SECTION 4. CASH COLLATERALIZED LETTERS OF CREDIT. Except as otherwise
provided in part (c) below, the Borrower may, at its option, provide cash
collateral in the form of assignment of a time deposit of funds (as more fully
set forth below) for any Letter of Credit hereafter issued on its account by an
Issuing Lender pursuant to Article 3 of the Agreement. Fees in connection with
any Letter of Credit arrangement which satisfies the cash collateral
requirements of Section 4 of this First Amendment shall be as provided in part
(e) below.
(a) Notice. The Borrower shall irrevocably notify the Issuing Lender
of its intent to provide cash collateral for a requested Letter of Credit at the
time that the Borrower submits its Application for such Letter of Credit.
(b) Form of Deposit, Term of Deposit, Interest Rate. Not later than
the date on which a Letter of Credit that is to be cash collateralized is
issued, the Borrower shall deposit with the Issuing Bank an amount of Dollars
(in available funds) equal to the maximum amount available under such Letter of
Credit. Such deposit shall be in the form of an irrevocable time deposit for a
term equal to the term of such Letter of Credit plus 30 days. The amount on
deposit shall bear interest at the CD Rate (as defined below) from the day
immediately following the date of the deposit until the day on which the deposit
is terminated as provided in part (f) below. The term "CD Rate" shall mean, for
each CD Interest Period (as defined below), the annual rate of interest equal to
(i) the LIBO Rate for a one month period determined by the Issuing Lender on the
first day of each CD Interest Period (ii) minus 0.125 percent (the "CD Rate").

^^^^^^^^

Problems to work on
1. Check each statement against the Section 4 excerpt and answer yes or no, quoting the words of the Section 4 excerpt that decide it. (a) The time deposit must run for the term of the Letter of Credit plus 30 days. (b) The Borrower may notify the Issuing Lender of its intent to provide cash collateral after submitting its Application. (c) The CD Rate equals the one-month LIBO Rate plus 0.125 percent.
2. Carry the Section 4 excerpt forward in the same contractual style, beginning right after its final sentence.

^^^^^^^^

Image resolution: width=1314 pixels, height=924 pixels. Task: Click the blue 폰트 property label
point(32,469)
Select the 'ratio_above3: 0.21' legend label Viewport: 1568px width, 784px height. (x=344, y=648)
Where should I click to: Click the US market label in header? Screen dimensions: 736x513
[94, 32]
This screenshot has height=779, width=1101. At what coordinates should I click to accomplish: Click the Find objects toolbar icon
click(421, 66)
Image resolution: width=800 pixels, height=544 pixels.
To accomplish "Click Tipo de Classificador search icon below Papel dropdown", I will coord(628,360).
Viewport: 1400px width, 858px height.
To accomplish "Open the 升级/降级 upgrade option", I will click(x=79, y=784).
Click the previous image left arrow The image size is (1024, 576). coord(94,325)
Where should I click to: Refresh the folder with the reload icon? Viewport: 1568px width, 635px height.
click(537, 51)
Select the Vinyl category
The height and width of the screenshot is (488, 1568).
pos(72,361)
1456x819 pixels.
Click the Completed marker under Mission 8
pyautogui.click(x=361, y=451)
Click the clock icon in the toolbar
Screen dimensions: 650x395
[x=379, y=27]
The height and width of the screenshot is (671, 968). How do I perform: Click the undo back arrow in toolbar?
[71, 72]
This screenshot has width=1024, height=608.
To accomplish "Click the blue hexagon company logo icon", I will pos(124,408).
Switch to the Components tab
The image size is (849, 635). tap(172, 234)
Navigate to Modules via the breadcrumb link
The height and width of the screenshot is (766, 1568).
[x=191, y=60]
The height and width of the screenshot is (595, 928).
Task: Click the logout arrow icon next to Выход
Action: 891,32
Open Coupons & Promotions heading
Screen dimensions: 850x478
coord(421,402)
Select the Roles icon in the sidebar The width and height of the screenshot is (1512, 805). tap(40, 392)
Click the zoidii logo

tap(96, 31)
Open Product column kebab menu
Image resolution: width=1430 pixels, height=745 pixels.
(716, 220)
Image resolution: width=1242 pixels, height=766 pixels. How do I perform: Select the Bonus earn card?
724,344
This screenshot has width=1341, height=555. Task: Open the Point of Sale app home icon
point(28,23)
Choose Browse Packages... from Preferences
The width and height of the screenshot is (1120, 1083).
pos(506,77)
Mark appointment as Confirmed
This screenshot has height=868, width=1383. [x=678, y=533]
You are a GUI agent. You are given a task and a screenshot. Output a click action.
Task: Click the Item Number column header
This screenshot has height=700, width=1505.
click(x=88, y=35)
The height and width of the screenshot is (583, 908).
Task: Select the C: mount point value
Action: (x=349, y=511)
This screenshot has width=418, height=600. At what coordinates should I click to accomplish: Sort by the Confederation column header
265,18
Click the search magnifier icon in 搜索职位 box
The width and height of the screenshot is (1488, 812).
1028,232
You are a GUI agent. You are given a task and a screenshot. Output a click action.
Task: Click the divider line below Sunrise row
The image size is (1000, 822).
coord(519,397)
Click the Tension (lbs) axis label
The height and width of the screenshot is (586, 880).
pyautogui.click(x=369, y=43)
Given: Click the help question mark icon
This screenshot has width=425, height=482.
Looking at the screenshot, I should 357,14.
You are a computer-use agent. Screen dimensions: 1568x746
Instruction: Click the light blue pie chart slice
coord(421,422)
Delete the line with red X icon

^^^^^^^^

Task-by-task answers
1.
(a) Yes: "for a term equal to the term of such Letter of Credit plus 30 days"
(b) No: "at the time that the Borrower submits its Application for such Letter of Credit"
(c) No: "(ii) minus 0.125 percent"

2.
The term "CD Interest Periods" shall mean, with respect to each deposit, the
approximately one month period beginning on the date of the deposit and ending
on the same date of the succeeding month (or, if the succeeding month does not
have such a date, then on the last day of the succeeding month), and thereafter
the approximately one month periods from the day after the previous CD Interest
Period to the same date of the succeeding month (or, if the succeeding month
does not have such a date, then on the last day of the succeeding month),
provided, that the final CD Interest Period shall end on the termination date
for the applicable deposit as provided in part (f) below. Interest earned on a
deposit shall be paid by the Issuing Lender to the Borrower immediately
following the last day of each CD Interest Period; and the obligation to pay
interest with respect to a deposit shall be solely the obligation of the Issuing
Lender holding such deposit of not of any other Lender.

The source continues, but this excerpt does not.